Miller spent his entire 18-year career with the Indiana Pacers, thrilling the home crowd at Market Square Arena and later at Conseco Fieldhouse, night after night. But the arena you would associate with Miller is not in the Hoosier state at all, it’s in New York City — Madison Square Garden.

Over the span of eight seasons (1993-2000), Miller played six playoff series against the New York Knicks, winning three and losing three. Pacers vs. Knicks was the NBA rivalry of the 1990s, and Miller had multiple iconic moments at the “World’s Most Famous Arena.”

The first was Game 5 of the 1994 Eastern Conference finals. With the series tied 2-2, the Knicks led by 12 after the third quarter. But Miller scored 25 of his 39 points in the fourth, leading the Pacers to a comeback victory, and giving Spike Lee an earful in the process.

The Knicks recovered from that collapse and won in seven games to advance to The Finals. But the teams met again in the 1995 conference semis, where Miller had another iconic moment in Game 1. With the Pacers down six with less than 20 seconds to go, Miller scored eight points in less than nine seconds to give his team a miracle win.

That win stood up, with Indiana also winning Game 7 at Madison Square Garden behind a 29-point performance from Miller. The Pacers again lost in the conference finals, but they would break through in 2000. And appropriately, it was the Knicks that Miller and the Pacers eliminated to make their first trip to The Finals. Miller scored 34 points in the series-deciding Game 6 … at Madison Square Garden, of course.

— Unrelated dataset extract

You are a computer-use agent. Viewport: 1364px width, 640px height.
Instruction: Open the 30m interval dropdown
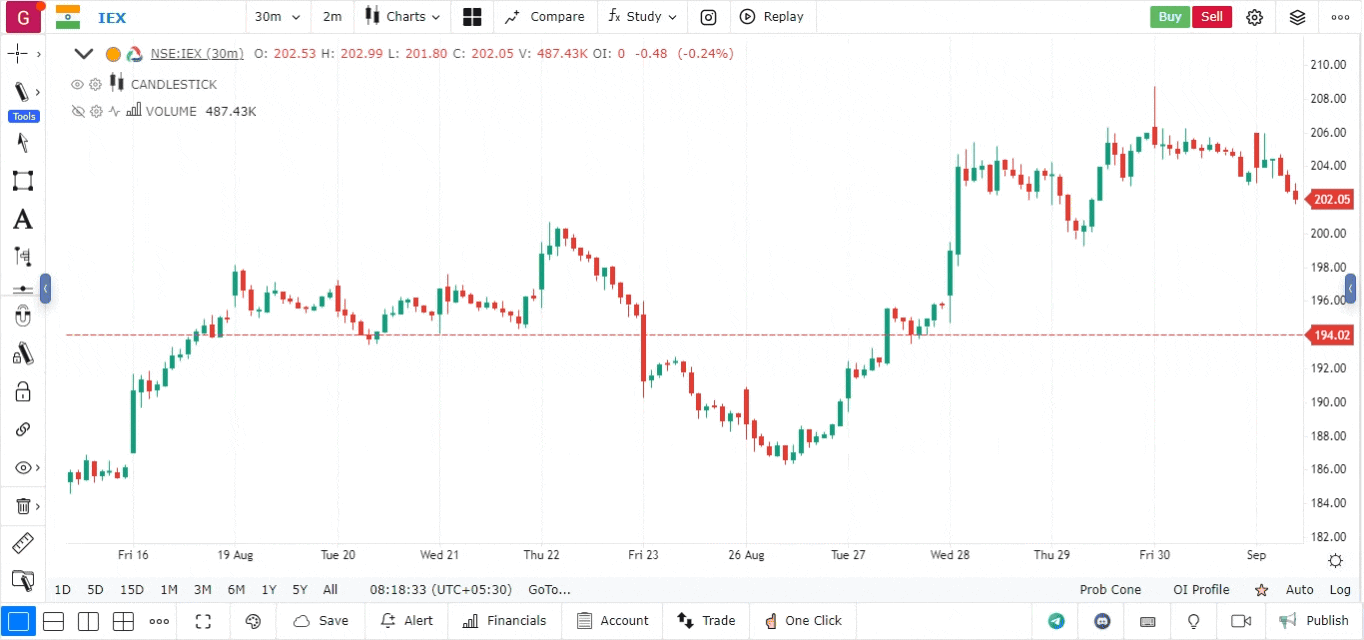click(x=277, y=17)
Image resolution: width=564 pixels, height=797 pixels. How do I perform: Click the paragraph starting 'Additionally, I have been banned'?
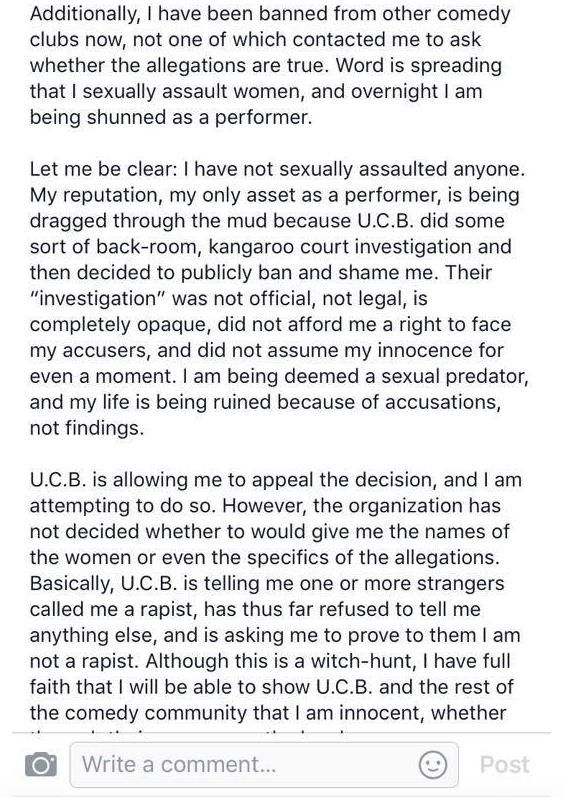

Miller’s 421 playoff points scored at Madison Square Garden are the most for a visiting player in NBA history. Not bad for the second-best player in his own family.

Miller grew up in Riverside, Calif., in the shadow of his older sister Cheryl, arguably one of the best players in the history of women’s basketball. Reggie once came home after scoring 39 points in a high school game, only to find out that his sister had outdone him … by a lot.

Miller starred at UCLA for four seasons. But at the 1987 Draft, most Pacers fans wanted the team to select Steve Alford, who had just led Indiana University to the national championship. Alford, eventually selected by the Dallas Mavericks in the second round, lasted just four NBA seasons.

And Miller had Pacers fans forgetting about the hometown hero. In his third season, Miller was an All-Star and ranked eighth in scoring, averaging 24.6 points per game. And the California kid eventually felt right at home in Indianapolis.

Miller eventually became the all-time leader in 3-pointers made. But over his career, only 37% of shots (a rate that would be below the league average these days) were 3-pointers. Miller was an all-around scorer, and in November 1992 — when he scored a career-high 57 points in Charlotte — 45 of those came inside the arc or at the free-throw line.

And if you asked Miller, he’d consider himself an “entertainer” as much as a scorer, enjoying his role as the villain on the road.

“These people, all day, from 9 to 5, have fixated to come to the game and purposely yell at you,” Miller has said. “So it’s great. It’s the best feeling.”

Miller was a five-time All-Star and three-time All-NBA selection. The skinny guy with the funky-looking shot was a bucket-getter and enjoyed a ton of team success, reaching the playoffs in 15 of his 19 seasons. And he was hitting big shots well into his 30s.

Those 19 seasons all came in Indiana, concluding with an emotional farewell in the 2005 conference semifinals.

Miller is the Pacers’ all-time leading scorer, with almost twice as many points as any player in franchise history. That’s a lot of buckets, inside and outside of Madison Square Garden.